There are many ideas under consideration about introducing new transaction formats. For keeping things clean it is best if the new transaction format can use a never-before-seen transaction version number. Since the transaction version number is the first four bytes of a transaction, this means that a transaction parser can trivially branch between ‘legacy format’ and ‘new format’ based on the first four bytes, without needing any context.
Currently there is only a policy-level rule that transactions shall be version 1 or 2. (OP_CSV and BIP68 are only active for tx version >2, hence why version 2 is allowed). However any transaction version is permitted by consensus.
Thus there is a problem: right now if we (say) propose that a new transaction format will use version=123456 (never used as of today), then a disruptive person can mine a block that includes examples of legacy transactions with version=123456, prior to the proper activation of the new format. Then, the new transaction format will be reusing a prior-seen transaction version, and this creates a technical nightmare for nodes and wallets that now cannot parse transactions without having context of which block those transactions have appeared in or will appear in. Context-free parsing is very valuable and worth keeping.
Hence, a proposal:
An upgrade shall be made that restricts transaction version numbers to be 1 or 2, at consensus layer.

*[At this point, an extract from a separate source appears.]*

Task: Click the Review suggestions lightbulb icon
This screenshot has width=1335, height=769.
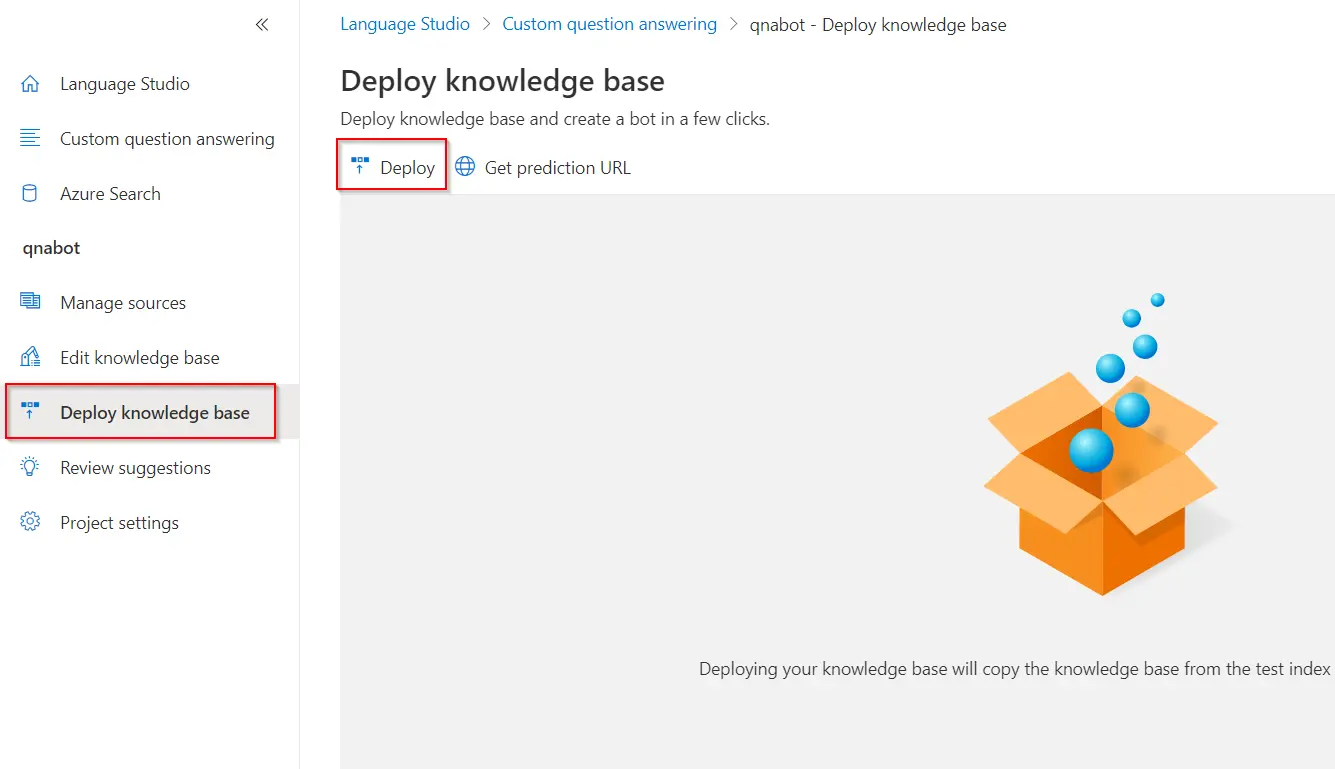Action: (x=30, y=467)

Estimated negative impacts:
- Miners: No harm, since miners generally use transaction version=1 for the coinbase. Unlike the block header version, there is no advantage / meaning assigned to the coinbase tx version.

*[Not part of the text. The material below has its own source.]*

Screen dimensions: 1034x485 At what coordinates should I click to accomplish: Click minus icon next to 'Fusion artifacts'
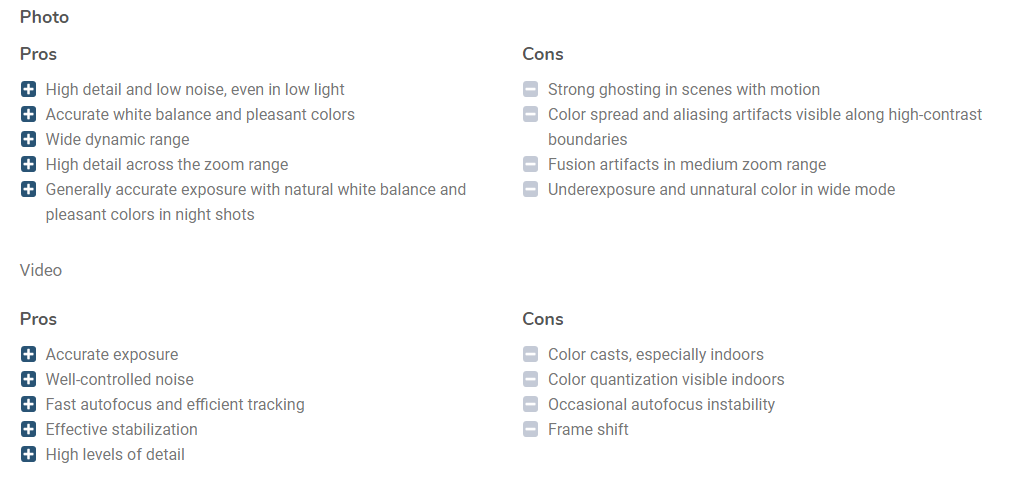[x=531, y=164]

- Wallets/ecosystem: No harm for wallets which are already constrained by the version=1,2 rule when generating new transactions.

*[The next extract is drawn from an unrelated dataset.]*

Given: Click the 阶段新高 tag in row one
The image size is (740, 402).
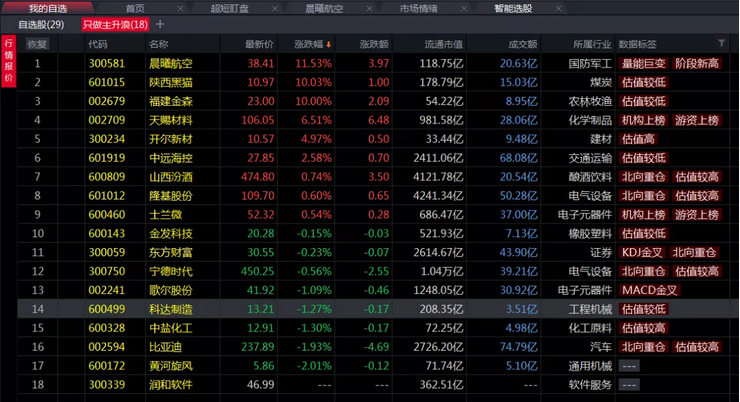Looking at the screenshot, I should click(696, 62).
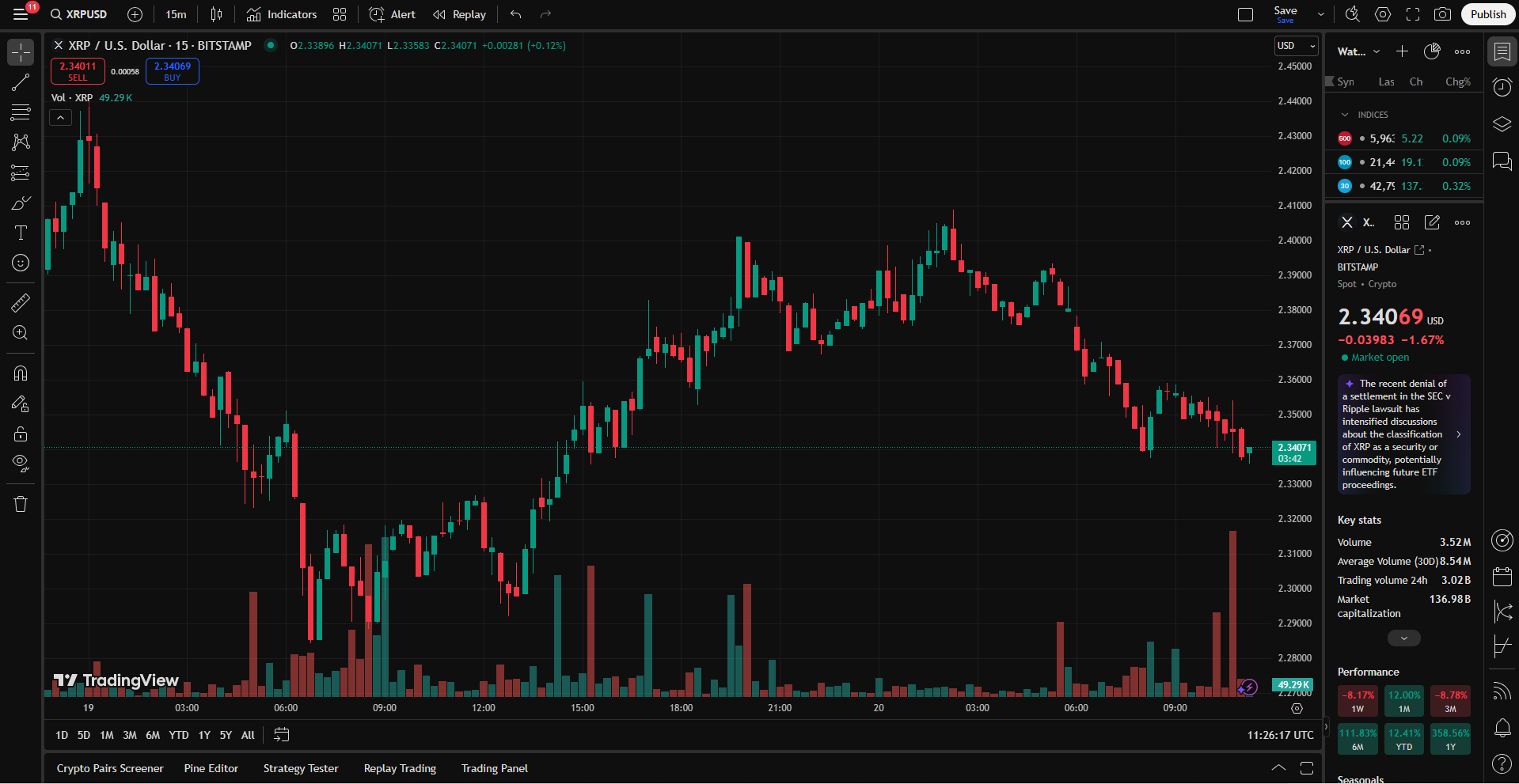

- Full node development burden: This would be a routine upgrade with no weird side effects and can be easily included as a MTP-activated rule in
ContextualCheckTransaction(or equivalent for other codebases).
- Future development: This change is purely meant to simplify future development of hard forks, but at the same time it hampers the options available to future soft forks. If it is anticipated that BCH will ossify and convert to a soft-fork-only network like BTC, then the proposed version restriction should have a predetermined sunset date.
- The actual introduction of a new tx format will require a great deal of work from all ecosystem players. Thus if the entire concept of a new tx format is opposed, then this version restriction may also be opposed as it increases the likelihood of a new tx format being introduced.